To be done:
A. Please list every ingredient, with its amount, from the Lazy Bear recipe post.
B. According to the Lazy Bear recipe post, for what occasion did Grier originally create the drink?

Thursday, February 14, 2013

Recipe & Rating: Lazy Bear


I first heard of the Lazy Bear only recently from Frederic Yarm of the Cocktail Virgin Slut.   Fred in turn got this recipe from Jacob Grier, one of perhaps the greatest bartenders on the west coast and also, in my opinion, one of the greatest cocktail writers in the world.

The Lazy Bear was originally crafted by Grier specifically to be served at his friend's wedding.  Lovely!

This drink uses one of my favorite combinations: whiskey and lime juice.  A more bird's eye glance at the recipe will quickly indicate, whether Grier intended or not, that this is a tiki drink.  And because it is Tiki Month, the yearly tiki celebration hosted by the legendary Doug Winship, my timing is perfect.

Below are the recipe and ingredients I used.




Lazy Bear

3/4 oz Jamaican rum (George Bowman aged small batch rum)
3/4 oz rye whiskey (George Dickel Rye)
3/4 oz lime juice
3/4 oz honey syrup (1:1 clover honey)
3 dashes spiced bitters (equal parts Angostura Bitters and allspice dram[this recipe])

Shake with ice and strain into a rocks glass(tiki mug?) filled with ice. Add a straw.

Dataset content:
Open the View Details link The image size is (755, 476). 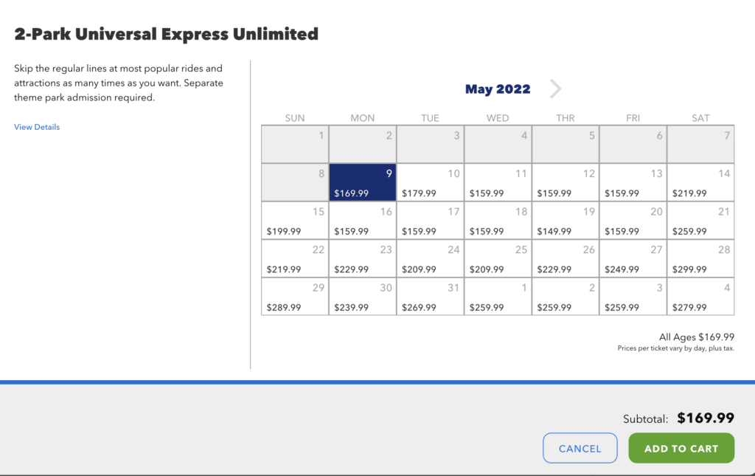click(x=37, y=127)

Answers given:
A.
- 3/4 oz Jamaican rum
- 3/4 oz rye whiskey
- 3/4 oz lime juice
- 3/4 oz honey syrup
- 3 dashes spiced bitters

B. Grier created it to be served at his friend's wedding.